# Turning ideas



## brown down (May 14, 2012)

found this site today while looking for ideas, they have some decent tutorials. 
i did see a few that wanted money but most are free
the guy that makes the cowboy hats is ridiculously talented! i have seen one of his videos on youtube. at least i think its the same guy. 
http://www.woodturningonline.com/Turning/Turning_projects.html


----------



## Dane Fuller (May 14, 2012)

That's a good one, BD. If you want to see some good educational video's, look up Bob Hamilton on youtube.


----------



## brown down (May 15, 2012)

rbaccus said:


> brown down said:
> 
> 
> > found this site today while looking for ideas, they have some decent tutorials.
> ...



wonder if you could ask him to do a very informative tutorial on how to do that :tree hugger:

a better diagram or how to do the bending would be awesome!:irishjig:


----------



## Kevin (May 15, 2012)

I've seen the hat turning before and bending it's very cool.
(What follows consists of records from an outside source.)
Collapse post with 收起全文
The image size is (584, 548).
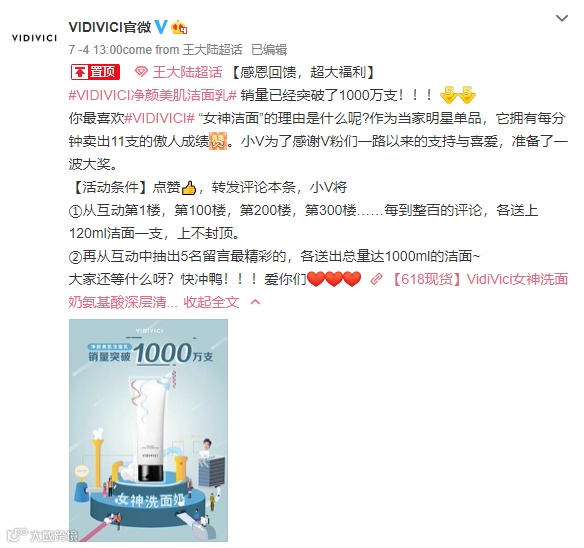tap(211, 302)
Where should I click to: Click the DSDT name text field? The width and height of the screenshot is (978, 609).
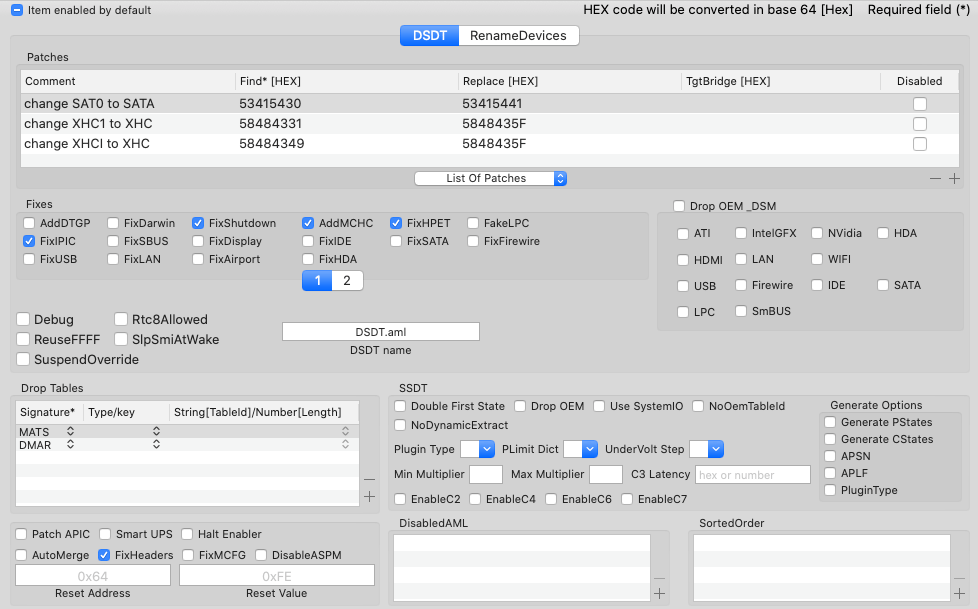[381, 331]

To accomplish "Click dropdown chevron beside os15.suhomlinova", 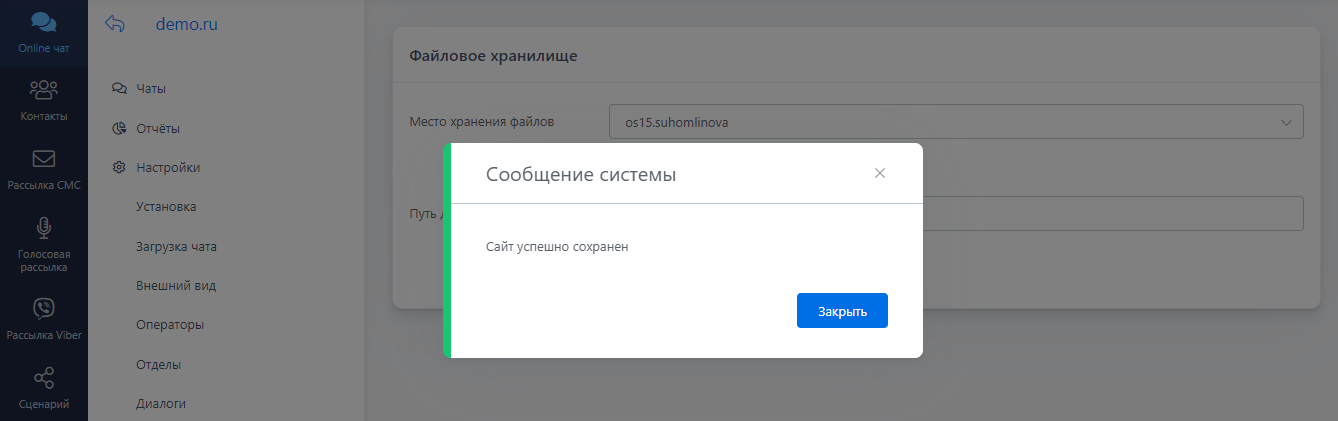I will pyautogui.click(x=1286, y=122).
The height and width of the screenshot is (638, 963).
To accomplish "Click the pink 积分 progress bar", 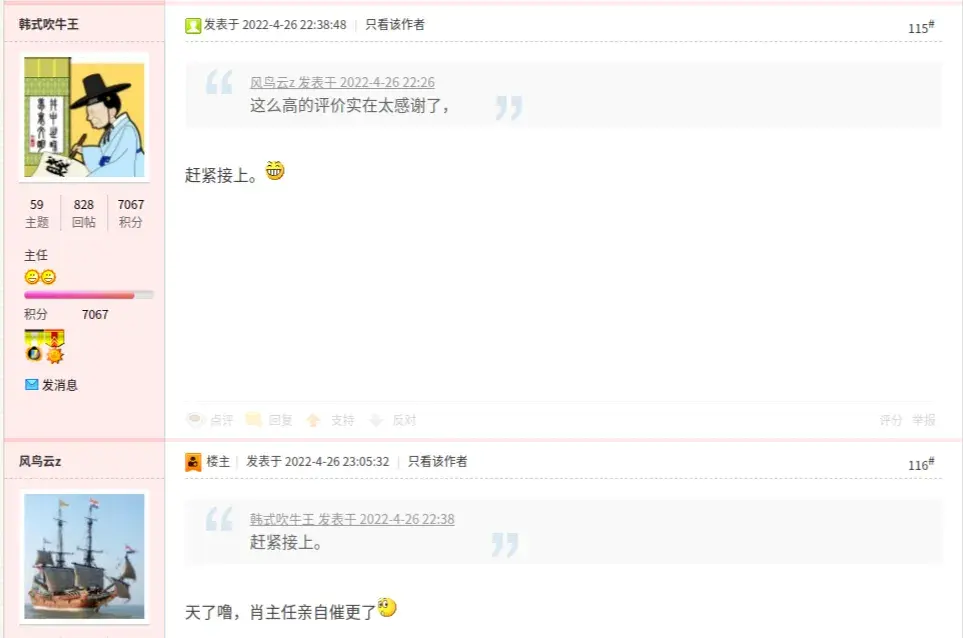I will pos(88,295).
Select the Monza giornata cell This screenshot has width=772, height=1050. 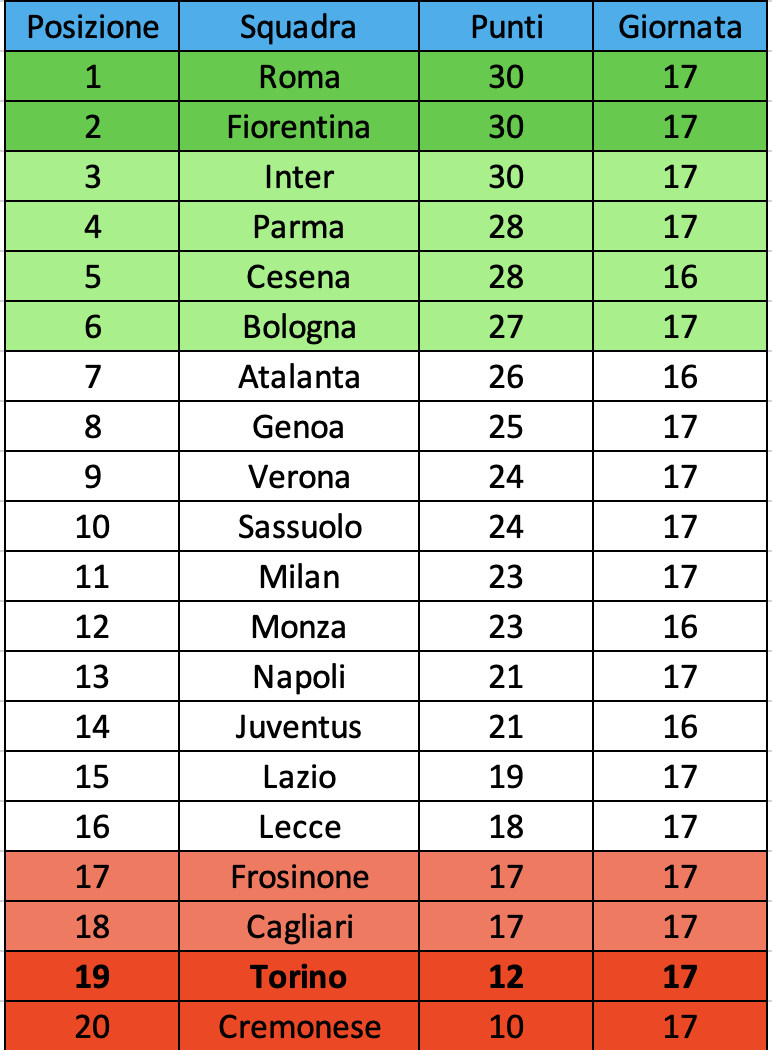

I could get into just hats and lampshades. Need to graduate past simple bowls first though not to even mention hollow forms.


----------



## brown down (May 15, 2012)

Kevin said:


> I've seen the hat turning before and bending it's very cool. I could get into just hats and lampshades. Need to graduate past simple bowls first though not to even mention hollow forms.



i am right there with yo :teeth laugh:
i have seen lampshades turned and that is amazing getting that thing that thin and not blowing apart in your face!
i would love to try these sometime but unfortunately i need a bigger lathe:dash2: 
your FBE would make for an awesome lampshade!!


----------



## Kevin (May 15, 2012)

brown down said:


> ...
> your FBE would make for an awesome lampshade!!



One of Roy's turning friends has already roughed out a couple big FBE blanks for shades can't wait to see them.


----------



## Dennis Ford (May 15, 2012)

Bob:
your are making me blush



rbaccus said:


> brown down said:
> 
> 
> > found this site today while looking for ideas, they have some decent tutorials.
> ...


----------



## brown down (May 15, 2012)

Dennis Ford said:


> Bob:
> your are making me blush
> 
> 
> ...


if you get time can you do a build thread on how to do this? would be much appreciated


----------



## DKMD (May 15, 2012)

Kevin said:


> brown down said:
> 
> 
> > ...
> ...



I've only done a few shades from NIP, but I'd think you'd want to turn them green to final thickness... I used a light to transilluminate the wood for gauging thickness, and that works better when the wood is wet. I hope we'll see some photos when they get finished!


----------



## Mike1950 (May 15, 2012)

Light shades- somebody said light shades???? I would love to see them also. I am nuttier about those [email protected] lights then I am would. And as we all know that takes some doin!!! :teethlaugh::teethlaugh::teethlaugh:


----------